» **Page excerpt**:
==========

To achieve the objectives of this research, it was necessary to adopt a scientific method containing criteria and strategies to collect relevant information, including bibliographic research and data collection activities. This helped to establish the basis for the subsequent stages of the research, including the analysis of the results and the proposal of the method for archival management of EHR, comprising Blockchain and Smart Contracts technologies. The main aspects of this scientific method are highlighted below:

·     Research Classification: this research was classified based on its purpose, level, design, and nature and was considered applied, exploratory, bibliographic, and qualitative.

·     Research Methodological Strategy: The strategy adopted for the research involved a systematic search of the literature on Blockchain, Smart Contracts, and topics related to Archiving and Electronic Health Records (EHR), in addition to identifying and selecting a process modeling notation.

·     Research Methodological Path: the sequence of steps followed during the research went from choosing the topic to developing a method for EHR archival management using Blockchain and Smart Contracts technologies.

·     Research Corpus: systematic literature searches were conducted in seven databases for scientific articles on the research topic.

·     Narrative Review: Besides the systematic search, the research also used a narrative review to find articles associated with technical terms in Archival Science.

·     To develop the EHR archival management method using Blockchain and Smart Contracts technologies proposed in the research, studies related to processes, business process management, and process modeling were necessary.

==========

» **The data**:
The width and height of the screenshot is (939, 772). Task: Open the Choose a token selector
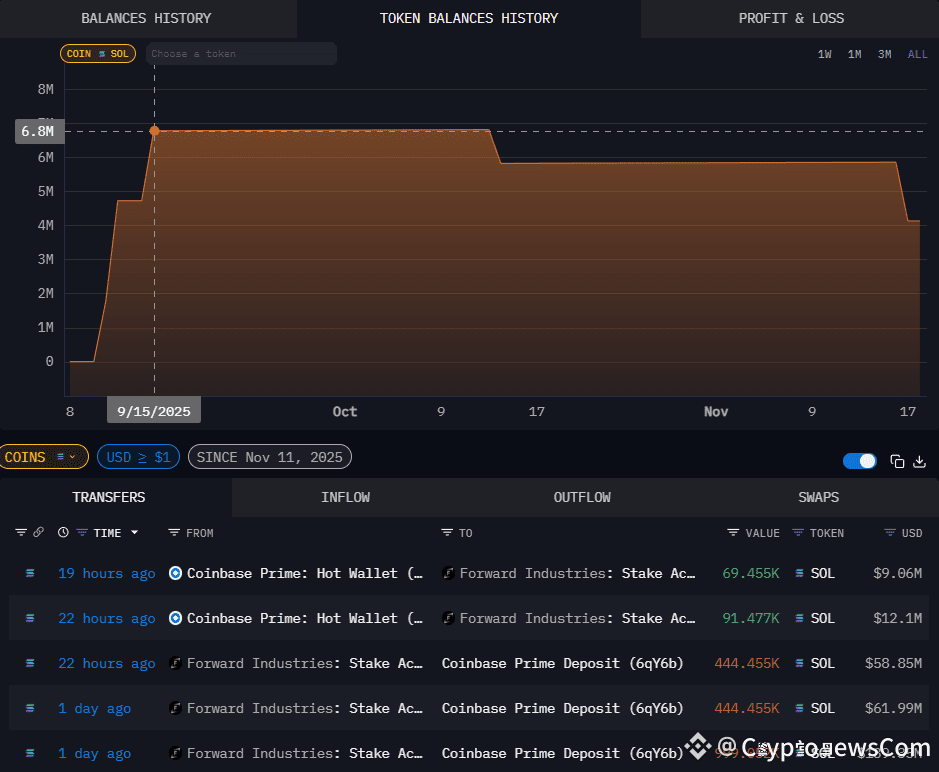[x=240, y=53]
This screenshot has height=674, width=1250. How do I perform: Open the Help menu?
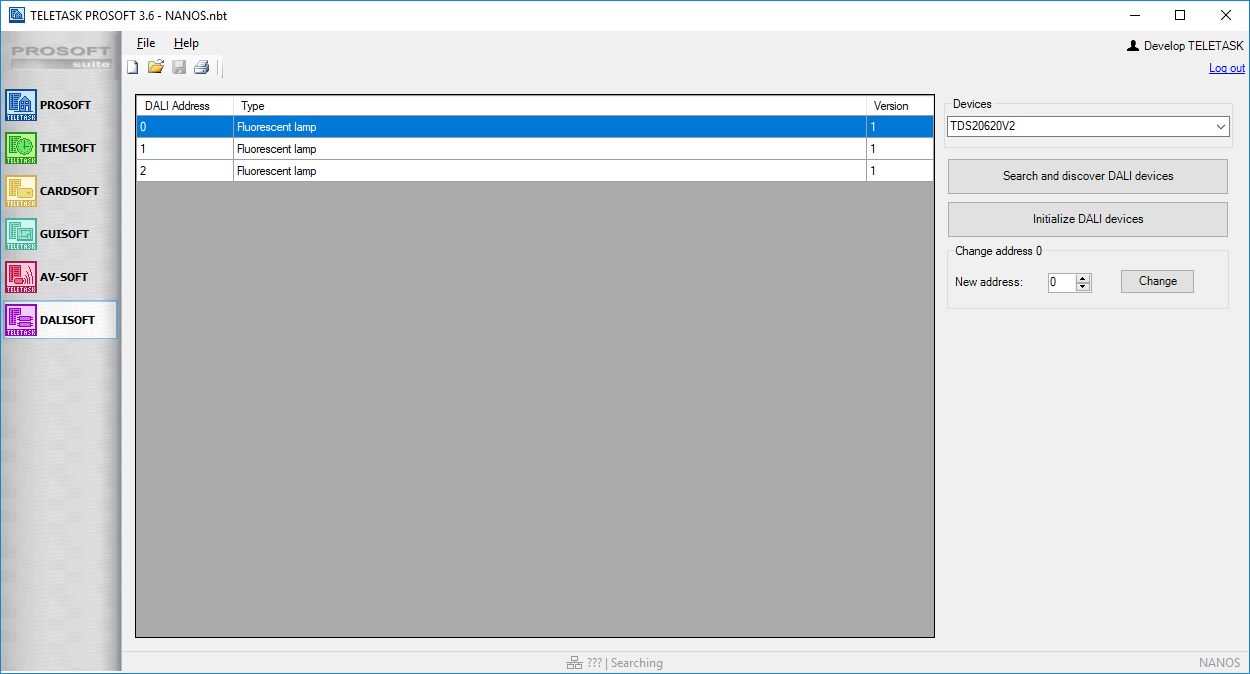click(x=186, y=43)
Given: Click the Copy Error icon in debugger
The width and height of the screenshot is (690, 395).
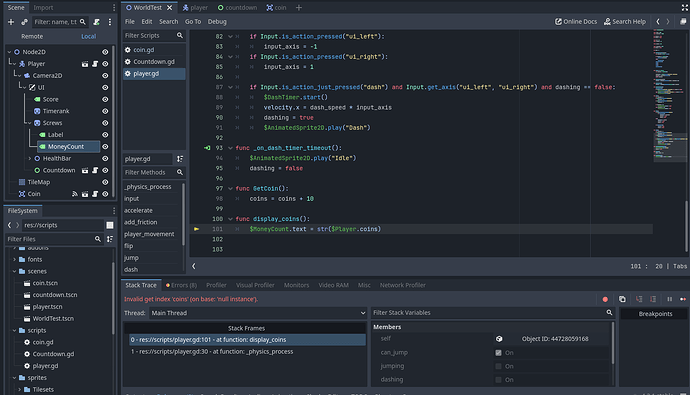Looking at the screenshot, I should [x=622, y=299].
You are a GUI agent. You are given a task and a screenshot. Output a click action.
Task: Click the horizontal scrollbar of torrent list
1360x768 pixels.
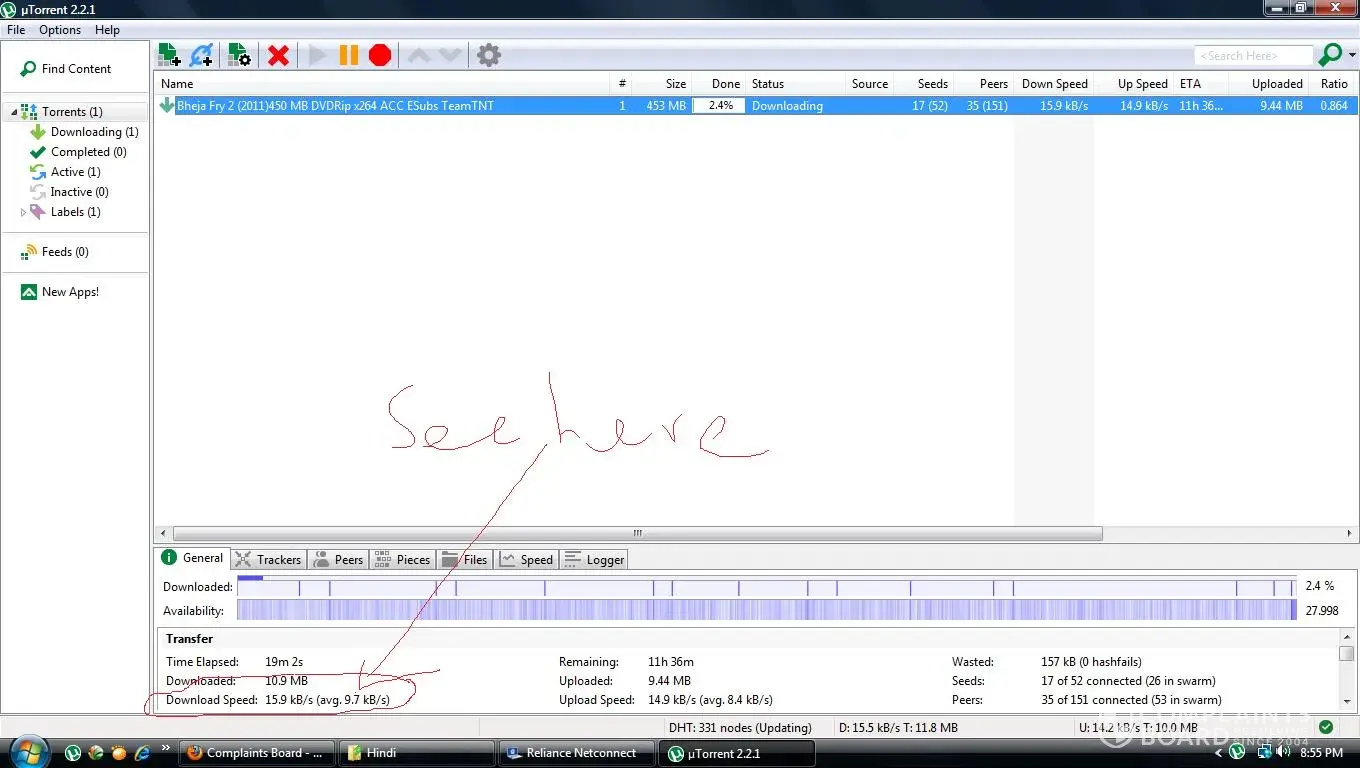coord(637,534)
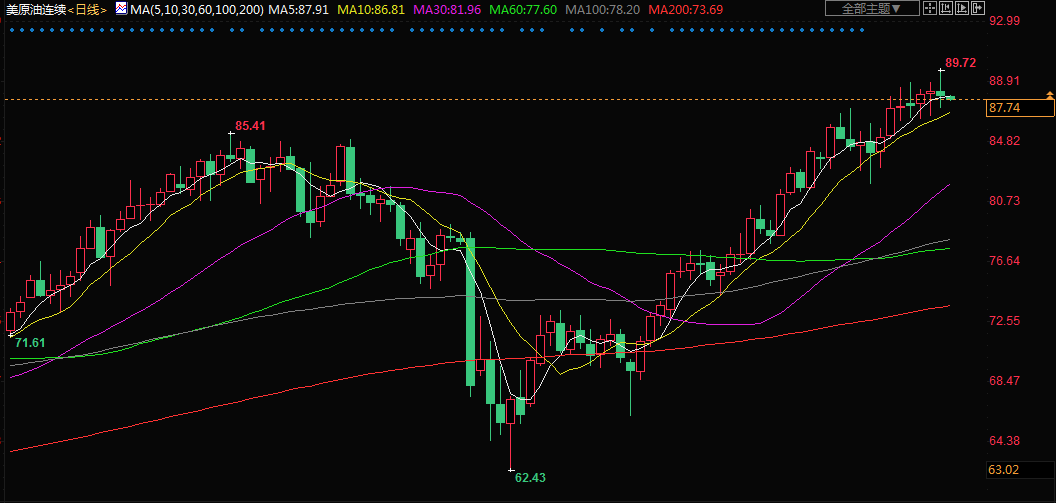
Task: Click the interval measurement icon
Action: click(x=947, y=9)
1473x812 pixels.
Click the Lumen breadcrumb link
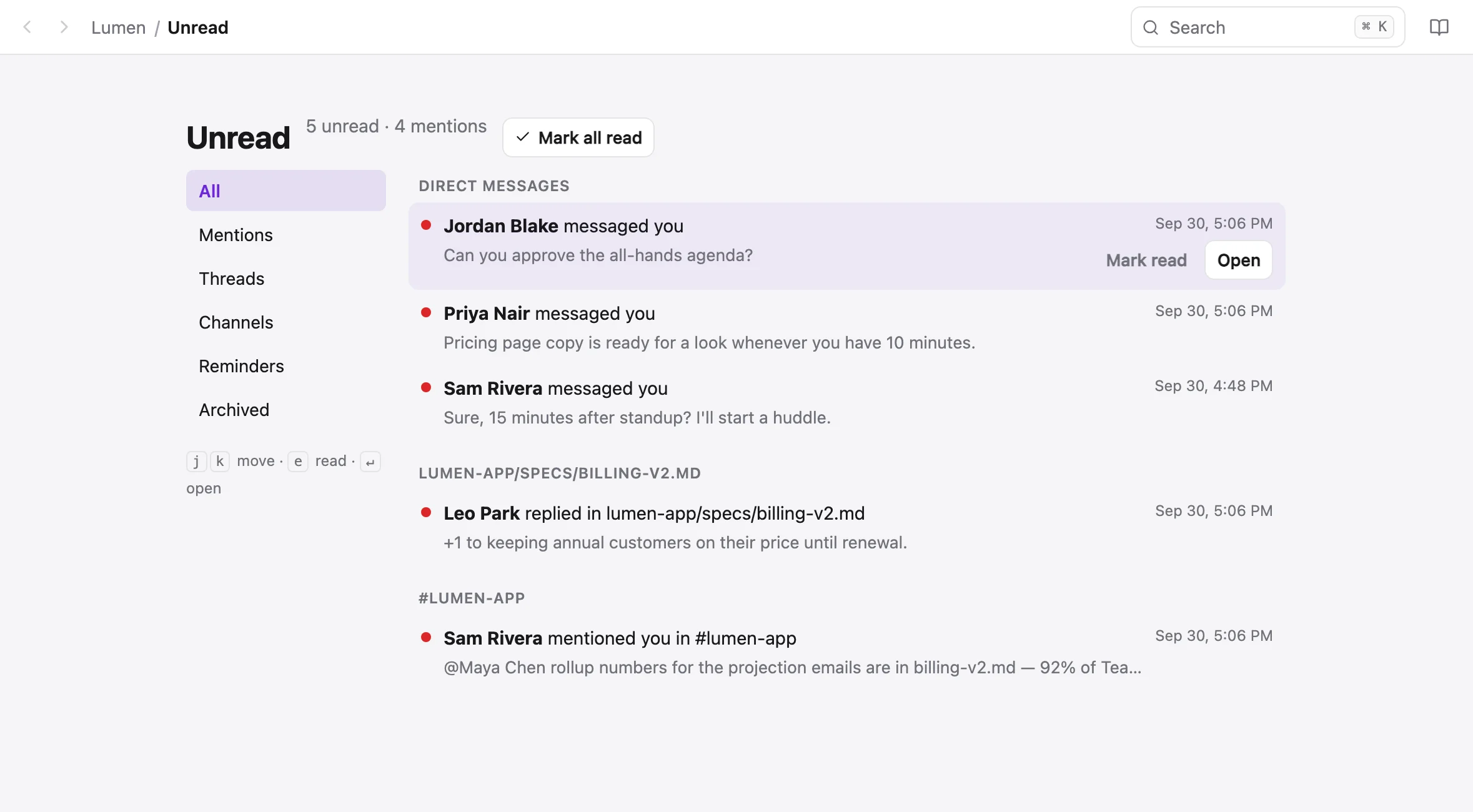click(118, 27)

==========

» **What to work on**: Write what comes next in the methodology text on archival management of electronic health records with Blockchain and Smart Contracts, starting after its last sentence. You can set the material aside.

» **Expected answer**:
Method Proposed in the Research

The research achieved its objective through the method created for the archival management of EHRs using Blockchain and Smart Contracts, covering processes, subprocesses, and activities. Here are the main points covered in the method:

·     The objective of the Method: The method aimed to create an effective process for managing EHRs, incorporating archival techniques and advanced technologies, such as Blockchain and Smart Contracts, containing as premises the DM, security, and protection of the privacy of personal data contained in the EHRs, in accordance with the General Data Protection Law, and focusing on the holder of the EHR, who is the patient.

·     Use of BPMN: To visually represent the method, we chose to use the BPMN (Business Process Modeling and Notation) notation, chosen for its ability to represent business processes at a high level and make the method more accessible to different audiences.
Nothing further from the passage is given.